- _Problem description_:
Below are the entries. Transcribe exactly the lines from the one with "Click the search magnifier in preview" through the one with "The height and width of the screenshot is (369, 513).", ends included, and leave out all others.

────────────────

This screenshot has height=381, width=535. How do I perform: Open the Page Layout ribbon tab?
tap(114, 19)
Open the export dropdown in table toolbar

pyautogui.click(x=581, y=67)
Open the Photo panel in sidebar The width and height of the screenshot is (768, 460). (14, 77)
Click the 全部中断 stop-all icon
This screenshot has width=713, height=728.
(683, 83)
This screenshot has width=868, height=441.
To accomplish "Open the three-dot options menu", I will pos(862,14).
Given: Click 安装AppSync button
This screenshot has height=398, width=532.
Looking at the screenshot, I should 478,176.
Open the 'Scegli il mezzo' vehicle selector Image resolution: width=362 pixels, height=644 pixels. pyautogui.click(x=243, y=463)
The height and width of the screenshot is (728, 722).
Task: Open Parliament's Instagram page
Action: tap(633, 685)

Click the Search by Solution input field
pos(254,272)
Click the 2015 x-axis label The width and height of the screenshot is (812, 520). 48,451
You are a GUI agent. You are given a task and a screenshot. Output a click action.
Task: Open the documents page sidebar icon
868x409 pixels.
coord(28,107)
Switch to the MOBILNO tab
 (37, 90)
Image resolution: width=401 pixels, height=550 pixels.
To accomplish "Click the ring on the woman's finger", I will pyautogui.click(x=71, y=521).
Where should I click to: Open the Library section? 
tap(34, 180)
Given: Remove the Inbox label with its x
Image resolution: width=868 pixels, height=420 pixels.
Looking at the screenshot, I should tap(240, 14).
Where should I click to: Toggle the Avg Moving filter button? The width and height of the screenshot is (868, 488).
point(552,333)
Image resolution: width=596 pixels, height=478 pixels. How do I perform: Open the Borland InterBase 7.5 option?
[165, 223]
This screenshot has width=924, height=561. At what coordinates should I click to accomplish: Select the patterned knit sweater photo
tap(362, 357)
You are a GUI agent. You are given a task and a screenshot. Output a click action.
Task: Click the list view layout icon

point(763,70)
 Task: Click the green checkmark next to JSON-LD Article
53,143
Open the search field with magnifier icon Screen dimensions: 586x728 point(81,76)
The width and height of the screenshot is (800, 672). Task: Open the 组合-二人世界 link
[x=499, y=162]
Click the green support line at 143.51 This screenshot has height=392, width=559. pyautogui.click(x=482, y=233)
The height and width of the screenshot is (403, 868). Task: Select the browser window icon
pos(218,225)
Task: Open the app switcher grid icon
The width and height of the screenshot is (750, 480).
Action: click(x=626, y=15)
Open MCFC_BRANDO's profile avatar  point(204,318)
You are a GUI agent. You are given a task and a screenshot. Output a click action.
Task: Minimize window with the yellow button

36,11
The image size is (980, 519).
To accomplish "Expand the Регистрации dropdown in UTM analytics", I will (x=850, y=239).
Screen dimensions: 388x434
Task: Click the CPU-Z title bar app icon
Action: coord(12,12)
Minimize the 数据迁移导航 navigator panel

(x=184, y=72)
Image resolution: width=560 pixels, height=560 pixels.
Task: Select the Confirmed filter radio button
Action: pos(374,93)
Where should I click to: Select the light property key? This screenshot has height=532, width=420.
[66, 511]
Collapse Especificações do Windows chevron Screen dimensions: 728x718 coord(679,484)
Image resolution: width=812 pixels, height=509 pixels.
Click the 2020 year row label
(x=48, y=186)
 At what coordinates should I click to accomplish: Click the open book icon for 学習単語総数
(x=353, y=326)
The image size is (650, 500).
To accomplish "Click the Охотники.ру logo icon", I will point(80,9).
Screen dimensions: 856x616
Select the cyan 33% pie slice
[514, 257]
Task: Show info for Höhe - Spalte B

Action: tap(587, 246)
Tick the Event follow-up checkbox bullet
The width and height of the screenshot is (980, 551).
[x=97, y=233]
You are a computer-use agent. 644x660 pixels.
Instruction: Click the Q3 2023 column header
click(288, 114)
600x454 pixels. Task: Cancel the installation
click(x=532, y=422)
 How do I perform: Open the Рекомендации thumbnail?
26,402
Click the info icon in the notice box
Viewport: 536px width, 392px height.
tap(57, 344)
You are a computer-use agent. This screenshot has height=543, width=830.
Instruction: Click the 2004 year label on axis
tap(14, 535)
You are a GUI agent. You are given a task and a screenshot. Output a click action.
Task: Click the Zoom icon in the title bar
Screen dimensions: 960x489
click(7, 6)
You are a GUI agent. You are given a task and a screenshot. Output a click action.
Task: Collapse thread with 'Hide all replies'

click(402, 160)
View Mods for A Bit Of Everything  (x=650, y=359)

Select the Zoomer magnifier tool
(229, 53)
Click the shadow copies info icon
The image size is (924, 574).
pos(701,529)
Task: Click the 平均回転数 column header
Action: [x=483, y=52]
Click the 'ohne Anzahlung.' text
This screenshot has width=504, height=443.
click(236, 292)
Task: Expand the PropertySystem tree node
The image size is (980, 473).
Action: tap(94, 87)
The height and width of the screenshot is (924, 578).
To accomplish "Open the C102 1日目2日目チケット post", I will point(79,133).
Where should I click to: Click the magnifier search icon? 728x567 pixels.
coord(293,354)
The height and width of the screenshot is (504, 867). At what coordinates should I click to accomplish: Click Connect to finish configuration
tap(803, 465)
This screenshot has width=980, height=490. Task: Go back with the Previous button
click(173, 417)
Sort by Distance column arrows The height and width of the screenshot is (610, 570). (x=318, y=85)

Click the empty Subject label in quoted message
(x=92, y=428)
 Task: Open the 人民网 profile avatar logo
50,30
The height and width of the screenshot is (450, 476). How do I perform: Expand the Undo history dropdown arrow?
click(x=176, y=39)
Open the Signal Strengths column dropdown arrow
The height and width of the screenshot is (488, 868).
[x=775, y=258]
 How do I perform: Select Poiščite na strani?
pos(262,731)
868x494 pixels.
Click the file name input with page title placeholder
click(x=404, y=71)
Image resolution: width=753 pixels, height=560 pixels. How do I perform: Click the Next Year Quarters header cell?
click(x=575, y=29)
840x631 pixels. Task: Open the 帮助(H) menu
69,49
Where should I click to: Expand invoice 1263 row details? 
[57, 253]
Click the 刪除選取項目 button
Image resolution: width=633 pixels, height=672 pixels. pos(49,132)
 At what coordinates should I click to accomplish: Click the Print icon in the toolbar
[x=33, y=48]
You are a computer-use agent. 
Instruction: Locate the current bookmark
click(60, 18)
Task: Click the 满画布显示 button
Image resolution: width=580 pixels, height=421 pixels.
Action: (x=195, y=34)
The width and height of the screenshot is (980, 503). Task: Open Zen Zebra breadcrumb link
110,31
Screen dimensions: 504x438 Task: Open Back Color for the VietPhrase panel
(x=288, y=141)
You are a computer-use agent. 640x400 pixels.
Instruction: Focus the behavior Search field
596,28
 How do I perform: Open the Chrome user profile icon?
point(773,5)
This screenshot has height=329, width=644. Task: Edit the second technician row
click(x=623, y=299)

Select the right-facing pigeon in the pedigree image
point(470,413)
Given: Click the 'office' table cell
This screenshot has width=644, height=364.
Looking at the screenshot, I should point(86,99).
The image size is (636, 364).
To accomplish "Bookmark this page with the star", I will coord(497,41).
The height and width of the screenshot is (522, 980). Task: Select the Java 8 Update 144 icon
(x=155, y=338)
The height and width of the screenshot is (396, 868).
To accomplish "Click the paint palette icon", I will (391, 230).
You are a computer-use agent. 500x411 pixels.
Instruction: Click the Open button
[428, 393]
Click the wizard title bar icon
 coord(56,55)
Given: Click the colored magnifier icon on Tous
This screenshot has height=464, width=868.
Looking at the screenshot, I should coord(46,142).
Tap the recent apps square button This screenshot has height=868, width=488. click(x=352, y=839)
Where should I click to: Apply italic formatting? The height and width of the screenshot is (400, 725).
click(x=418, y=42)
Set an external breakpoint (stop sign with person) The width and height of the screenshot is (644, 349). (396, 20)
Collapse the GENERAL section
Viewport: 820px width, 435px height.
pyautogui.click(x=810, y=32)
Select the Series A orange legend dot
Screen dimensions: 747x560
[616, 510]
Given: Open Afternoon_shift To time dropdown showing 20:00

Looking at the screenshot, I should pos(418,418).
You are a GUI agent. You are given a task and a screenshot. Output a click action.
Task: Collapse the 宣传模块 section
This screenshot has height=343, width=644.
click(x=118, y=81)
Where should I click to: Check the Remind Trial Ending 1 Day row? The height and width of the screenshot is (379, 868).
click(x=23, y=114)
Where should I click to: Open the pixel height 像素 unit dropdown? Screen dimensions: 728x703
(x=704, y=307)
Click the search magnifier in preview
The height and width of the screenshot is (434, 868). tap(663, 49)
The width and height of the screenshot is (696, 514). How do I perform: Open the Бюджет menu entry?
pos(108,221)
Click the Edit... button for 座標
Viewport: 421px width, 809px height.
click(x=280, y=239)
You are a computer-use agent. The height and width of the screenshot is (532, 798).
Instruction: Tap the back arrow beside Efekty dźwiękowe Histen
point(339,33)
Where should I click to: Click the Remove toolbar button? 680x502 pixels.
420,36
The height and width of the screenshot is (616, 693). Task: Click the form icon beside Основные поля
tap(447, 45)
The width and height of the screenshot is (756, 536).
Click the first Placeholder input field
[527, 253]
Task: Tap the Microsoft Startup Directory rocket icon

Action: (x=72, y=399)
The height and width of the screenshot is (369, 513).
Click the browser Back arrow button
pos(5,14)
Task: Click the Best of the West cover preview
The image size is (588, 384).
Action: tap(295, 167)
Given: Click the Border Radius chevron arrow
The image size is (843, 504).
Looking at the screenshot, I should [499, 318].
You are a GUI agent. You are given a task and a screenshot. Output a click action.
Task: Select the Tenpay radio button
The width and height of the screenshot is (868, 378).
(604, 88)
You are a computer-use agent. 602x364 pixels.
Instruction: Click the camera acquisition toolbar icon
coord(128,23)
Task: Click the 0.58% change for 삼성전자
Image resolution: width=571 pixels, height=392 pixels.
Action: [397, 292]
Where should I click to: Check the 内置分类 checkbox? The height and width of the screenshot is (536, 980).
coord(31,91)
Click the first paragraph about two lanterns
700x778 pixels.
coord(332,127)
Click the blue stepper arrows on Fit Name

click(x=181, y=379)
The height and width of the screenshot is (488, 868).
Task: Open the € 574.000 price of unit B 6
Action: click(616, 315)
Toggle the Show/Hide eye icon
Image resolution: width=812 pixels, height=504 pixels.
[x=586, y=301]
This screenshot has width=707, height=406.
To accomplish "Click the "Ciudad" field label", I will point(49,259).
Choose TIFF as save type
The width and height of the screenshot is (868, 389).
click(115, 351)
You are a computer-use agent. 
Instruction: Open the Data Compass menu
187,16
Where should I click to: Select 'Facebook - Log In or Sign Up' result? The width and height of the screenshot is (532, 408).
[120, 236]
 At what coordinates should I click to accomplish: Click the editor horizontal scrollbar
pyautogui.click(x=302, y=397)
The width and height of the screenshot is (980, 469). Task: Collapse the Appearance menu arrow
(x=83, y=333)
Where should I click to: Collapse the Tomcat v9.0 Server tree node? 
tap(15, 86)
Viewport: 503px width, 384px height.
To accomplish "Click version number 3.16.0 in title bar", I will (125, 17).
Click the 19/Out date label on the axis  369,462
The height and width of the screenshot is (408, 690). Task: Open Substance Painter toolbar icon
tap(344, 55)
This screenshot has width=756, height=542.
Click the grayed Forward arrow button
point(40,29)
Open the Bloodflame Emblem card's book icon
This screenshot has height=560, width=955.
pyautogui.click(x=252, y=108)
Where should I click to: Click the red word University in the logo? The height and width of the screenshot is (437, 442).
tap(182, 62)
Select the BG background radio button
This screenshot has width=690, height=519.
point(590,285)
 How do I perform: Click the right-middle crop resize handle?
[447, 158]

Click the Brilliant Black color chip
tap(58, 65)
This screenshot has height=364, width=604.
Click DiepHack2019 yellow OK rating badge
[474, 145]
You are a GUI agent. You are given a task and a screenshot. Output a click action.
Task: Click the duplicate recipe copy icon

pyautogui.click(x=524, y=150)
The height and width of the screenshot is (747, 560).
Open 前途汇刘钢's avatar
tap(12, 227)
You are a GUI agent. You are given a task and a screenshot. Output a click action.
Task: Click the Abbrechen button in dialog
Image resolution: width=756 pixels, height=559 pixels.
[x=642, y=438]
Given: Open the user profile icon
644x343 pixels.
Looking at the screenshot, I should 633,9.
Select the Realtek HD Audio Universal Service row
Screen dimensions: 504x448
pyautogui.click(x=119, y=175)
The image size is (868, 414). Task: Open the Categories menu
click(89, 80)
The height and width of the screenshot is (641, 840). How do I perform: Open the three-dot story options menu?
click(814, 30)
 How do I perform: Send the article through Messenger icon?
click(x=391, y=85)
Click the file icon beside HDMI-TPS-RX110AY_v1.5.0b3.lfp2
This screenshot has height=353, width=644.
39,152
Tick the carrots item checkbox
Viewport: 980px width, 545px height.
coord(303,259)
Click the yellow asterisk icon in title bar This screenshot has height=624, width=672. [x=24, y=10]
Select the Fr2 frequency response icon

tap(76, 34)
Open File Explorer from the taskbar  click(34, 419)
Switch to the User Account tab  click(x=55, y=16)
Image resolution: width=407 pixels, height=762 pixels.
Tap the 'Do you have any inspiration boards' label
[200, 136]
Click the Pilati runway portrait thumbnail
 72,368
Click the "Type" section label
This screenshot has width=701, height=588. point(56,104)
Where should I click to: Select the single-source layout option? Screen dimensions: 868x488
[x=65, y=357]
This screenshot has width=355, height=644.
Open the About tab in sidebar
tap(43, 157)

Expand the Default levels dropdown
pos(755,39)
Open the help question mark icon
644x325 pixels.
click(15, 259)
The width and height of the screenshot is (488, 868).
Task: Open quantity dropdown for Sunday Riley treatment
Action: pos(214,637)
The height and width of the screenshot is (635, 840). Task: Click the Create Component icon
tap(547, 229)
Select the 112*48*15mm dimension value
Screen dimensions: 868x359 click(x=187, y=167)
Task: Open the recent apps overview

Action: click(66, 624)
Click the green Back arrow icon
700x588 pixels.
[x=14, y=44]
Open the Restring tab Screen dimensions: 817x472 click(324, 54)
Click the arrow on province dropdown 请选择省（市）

────────────────

- _Solution to the exercise_:
Click the search magnifier in preview
The height and width of the screenshot is (434, 868). tap(663, 49)
The width and height of the screenshot is (696, 514). How do I perform: Open the Бюджет menu entry?
pos(108,221)
Click the Edit... button for 座標
Viewport: 421px width, 809px height.
click(x=280, y=239)
You are a computer-use agent. The height and width of the screenshot is (532, 798).
Instruction: Tap the back arrow beside Efekty dźwiękowe Histen
point(339,33)
Where should I click to: Click the Remove toolbar button? 680x502 pixels.
420,36
The height and width of the screenshot is (616, 693). Task: Click the form icon beside Основные поля
tap(447, 45)
The width and height of the screenshot is (756, 536).
Click the first Placeholder input field
[527, 253]
Task: Tap the Microsoft Startup Directory rocket icon

Action: (x=72, y=399)
The height and width of the screenshot is (369, 513).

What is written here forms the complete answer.